This track contained several interesting talks that are summarized below, but not published in the ParCo Proceedings.
However, copies of the slides from several of these presentations
can be found on the web at this site:
http://www.idi.ntnu.no/~elster/eurogpu09
and eventually also at
http://www.eurogpu.org/eurogpu09
OpenCL, a new standard for GPU programming
(PDF of slides)
by Francois Bodin(Caps Enterprice) generated a lot of interest.
His presentation gave an overview of OpenCL for programming
Graphics Processing Units (GPUs). OpenCL is an initiative launched
by Apple to ensure application portability across various types of GPUs.
It aims at being an open standard (royalty free and vendor neutral)
developed by the Khronos OpenCL working group
(http://www.khronos.org).\
OpenCL which is based on the ISO C99,
shares many features with CUDA and exposes data and task parallelism.
Parallel Hybrid Computing
(PDF of slides)
by Stephane Bihan (Caps Entreprise, Rennes) presented HMPP, a Heterogeneous Multicore Parallel Programming workbench with compilers, developed by CAPS entreprise, that allows the integration of heterogeneous hardware accelerators in a non-intrusive manner while preserving legacy codes.
Efficient Use of Hybrid Computing Clusters for Nanosciences
(PDF of slides)
by Lugi Genovese (ESFR, Grenoble), Matthieu Ospici (BULL, UJF/LIG, CEA, Grenoble), Jean Francois Mehaut (UJF/INRIA, Grenoble), and Thierry Deutsch (CEA, Grenoble) included their study of the programming and the utilization of hybrid clusters in the field of computational physics. These massively parallel computers are composed of a fast network (Infiniband) connecting classical nodes with multicore Intel processors and accelerators. In our case, the accelerators used are GPUs from NVIDIA. They first analyzed some ways to use with efficiency CPUs cores and GPUs together in a code (BiGDFT, http://inac.cea.fr/L_Sim/BigDFT\
) without hotspot routines. Starting from this analysis, they have designed a new library: S_GPU, used to share GPUs between the CPU cores of a node. The implementation and the usage of S_GPU was described. They then evaluated and compared performances between S_GPU and others approaches to share GPUs with CPUs. This performance evaluation was based on BigDFT, an ab-initio simulation software designed to take advantage of massively hybrid parallel clusters as the Titane cluster (CCRT). Their experiments was performed on both one hybrid node as well as on a large number of nodes of their hybrid cluster.

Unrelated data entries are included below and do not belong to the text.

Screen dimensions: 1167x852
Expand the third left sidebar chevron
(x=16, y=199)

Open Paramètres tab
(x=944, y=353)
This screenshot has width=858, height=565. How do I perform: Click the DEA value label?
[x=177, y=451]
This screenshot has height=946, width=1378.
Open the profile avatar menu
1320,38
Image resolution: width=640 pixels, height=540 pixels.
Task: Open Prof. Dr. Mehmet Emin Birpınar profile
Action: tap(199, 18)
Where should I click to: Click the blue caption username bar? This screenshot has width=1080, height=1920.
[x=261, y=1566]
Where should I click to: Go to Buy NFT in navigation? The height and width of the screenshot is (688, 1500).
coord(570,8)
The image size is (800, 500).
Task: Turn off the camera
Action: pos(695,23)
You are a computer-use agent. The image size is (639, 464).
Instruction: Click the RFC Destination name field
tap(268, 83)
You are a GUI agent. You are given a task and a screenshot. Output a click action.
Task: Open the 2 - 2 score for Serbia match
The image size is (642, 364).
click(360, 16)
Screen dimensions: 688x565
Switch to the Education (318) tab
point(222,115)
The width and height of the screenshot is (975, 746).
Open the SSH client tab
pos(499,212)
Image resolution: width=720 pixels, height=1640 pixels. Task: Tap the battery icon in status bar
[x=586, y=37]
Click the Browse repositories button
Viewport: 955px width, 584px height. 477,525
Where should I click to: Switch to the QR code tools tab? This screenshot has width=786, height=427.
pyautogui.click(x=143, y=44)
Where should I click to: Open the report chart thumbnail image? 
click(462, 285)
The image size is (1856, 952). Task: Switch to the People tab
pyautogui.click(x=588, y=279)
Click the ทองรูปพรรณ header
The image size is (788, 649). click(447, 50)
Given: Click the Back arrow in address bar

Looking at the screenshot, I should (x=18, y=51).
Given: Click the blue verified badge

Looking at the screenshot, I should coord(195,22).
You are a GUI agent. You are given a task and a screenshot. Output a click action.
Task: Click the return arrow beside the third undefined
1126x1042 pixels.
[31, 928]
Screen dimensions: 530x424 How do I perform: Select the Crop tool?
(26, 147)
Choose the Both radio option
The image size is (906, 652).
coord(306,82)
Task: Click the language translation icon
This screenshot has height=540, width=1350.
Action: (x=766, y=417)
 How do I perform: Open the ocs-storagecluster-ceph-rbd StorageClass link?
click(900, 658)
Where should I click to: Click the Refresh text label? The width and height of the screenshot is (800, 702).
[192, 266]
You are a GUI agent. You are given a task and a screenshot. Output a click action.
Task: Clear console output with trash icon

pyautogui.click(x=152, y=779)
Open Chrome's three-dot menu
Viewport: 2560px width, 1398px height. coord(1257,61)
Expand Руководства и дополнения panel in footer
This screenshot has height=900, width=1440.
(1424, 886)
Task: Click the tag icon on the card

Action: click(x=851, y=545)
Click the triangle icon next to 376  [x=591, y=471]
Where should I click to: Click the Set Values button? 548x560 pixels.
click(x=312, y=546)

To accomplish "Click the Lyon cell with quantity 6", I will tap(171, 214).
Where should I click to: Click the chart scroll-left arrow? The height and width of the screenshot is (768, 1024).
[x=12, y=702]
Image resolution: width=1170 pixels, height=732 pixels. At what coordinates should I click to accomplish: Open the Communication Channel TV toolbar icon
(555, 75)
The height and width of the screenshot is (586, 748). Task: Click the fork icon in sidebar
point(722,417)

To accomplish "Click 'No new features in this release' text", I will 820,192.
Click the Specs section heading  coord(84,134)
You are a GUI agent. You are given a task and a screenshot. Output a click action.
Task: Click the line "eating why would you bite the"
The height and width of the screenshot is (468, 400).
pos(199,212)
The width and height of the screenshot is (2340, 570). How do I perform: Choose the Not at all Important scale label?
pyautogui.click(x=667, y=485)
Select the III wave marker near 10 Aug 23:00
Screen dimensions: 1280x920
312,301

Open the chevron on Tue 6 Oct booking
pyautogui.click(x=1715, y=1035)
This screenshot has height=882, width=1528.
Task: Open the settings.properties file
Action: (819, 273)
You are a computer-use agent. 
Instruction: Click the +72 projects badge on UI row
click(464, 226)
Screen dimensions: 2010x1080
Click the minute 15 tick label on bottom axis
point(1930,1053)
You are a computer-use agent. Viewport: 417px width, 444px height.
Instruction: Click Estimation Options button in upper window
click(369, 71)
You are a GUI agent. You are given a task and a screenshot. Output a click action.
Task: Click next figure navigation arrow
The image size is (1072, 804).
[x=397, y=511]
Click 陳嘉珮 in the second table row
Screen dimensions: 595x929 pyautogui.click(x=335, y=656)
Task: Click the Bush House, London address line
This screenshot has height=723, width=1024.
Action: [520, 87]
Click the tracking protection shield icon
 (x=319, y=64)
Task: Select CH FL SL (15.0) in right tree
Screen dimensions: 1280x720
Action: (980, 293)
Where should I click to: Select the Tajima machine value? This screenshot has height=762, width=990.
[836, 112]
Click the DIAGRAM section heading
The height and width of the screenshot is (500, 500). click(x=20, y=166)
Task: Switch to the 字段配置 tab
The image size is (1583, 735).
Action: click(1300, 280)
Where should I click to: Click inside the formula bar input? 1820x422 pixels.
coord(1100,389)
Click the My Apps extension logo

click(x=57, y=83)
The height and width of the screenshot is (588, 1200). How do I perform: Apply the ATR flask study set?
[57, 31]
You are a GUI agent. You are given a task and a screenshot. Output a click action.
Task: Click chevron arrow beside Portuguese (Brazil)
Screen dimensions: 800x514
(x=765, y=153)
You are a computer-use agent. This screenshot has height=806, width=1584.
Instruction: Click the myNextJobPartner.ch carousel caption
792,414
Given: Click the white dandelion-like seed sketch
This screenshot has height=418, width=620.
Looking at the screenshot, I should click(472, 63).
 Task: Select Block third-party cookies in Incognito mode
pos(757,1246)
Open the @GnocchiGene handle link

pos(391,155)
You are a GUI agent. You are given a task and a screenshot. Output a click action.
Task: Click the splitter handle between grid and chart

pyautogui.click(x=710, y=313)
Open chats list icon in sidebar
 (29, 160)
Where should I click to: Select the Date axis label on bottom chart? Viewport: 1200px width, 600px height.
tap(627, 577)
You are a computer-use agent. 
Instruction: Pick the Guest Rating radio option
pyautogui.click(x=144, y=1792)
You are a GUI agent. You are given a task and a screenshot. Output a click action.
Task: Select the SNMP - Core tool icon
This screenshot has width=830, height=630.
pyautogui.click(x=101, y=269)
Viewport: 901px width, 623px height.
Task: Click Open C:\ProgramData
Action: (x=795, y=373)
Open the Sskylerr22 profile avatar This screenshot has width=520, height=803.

Cosmological Reionisation Powered by Multi-GPUs
(PDF of slides)
by Dominique Aubert (Universite de Strasbourg and Romain Teyssieer(CEA) took the simulated distribution of gas and stars in the early Universe and modelled the propagation of ionising radiation and its effect on the gas. This modeling will help to understand the radio observations in a near future and the impact of this first stellar light on the formation of galaxies. Their code explicitely solves a set of conservative equations on a fixed grid in a similar manner to hydrodynamics and it follows the evolution of a fluid made of photons. However due to typical velocities close to the speed of light, the stringent CFL condition implies that a very large number of timesteps must be computed, making the code intrinsically slow. However, they ported it to a GPU architecture using CUDA which accelerating their code by a factor close to 80. Furthermore, by using an MPI layer, they also expanded it to a multi-GPU version. CUDATON is currently running on 128 GPUs installed on the new CCRT calculator of the French atomic agency (CEA). The code is able to perform 60 000 timesteps on a 10243 grid in 2.5 hours (elapsed). For comparison, the largest calculation made so far on the same topic involved a 4003 grid and required 11 000 cores to be run. Such a boost in the performance demonstrates the relevance of multi-gpu calculations for computational cosmology. It also opens bright perspectives for a systematic exploration of the impact of the physical ingredients on high resolution simulations since the these calculations are extremely fast to complete.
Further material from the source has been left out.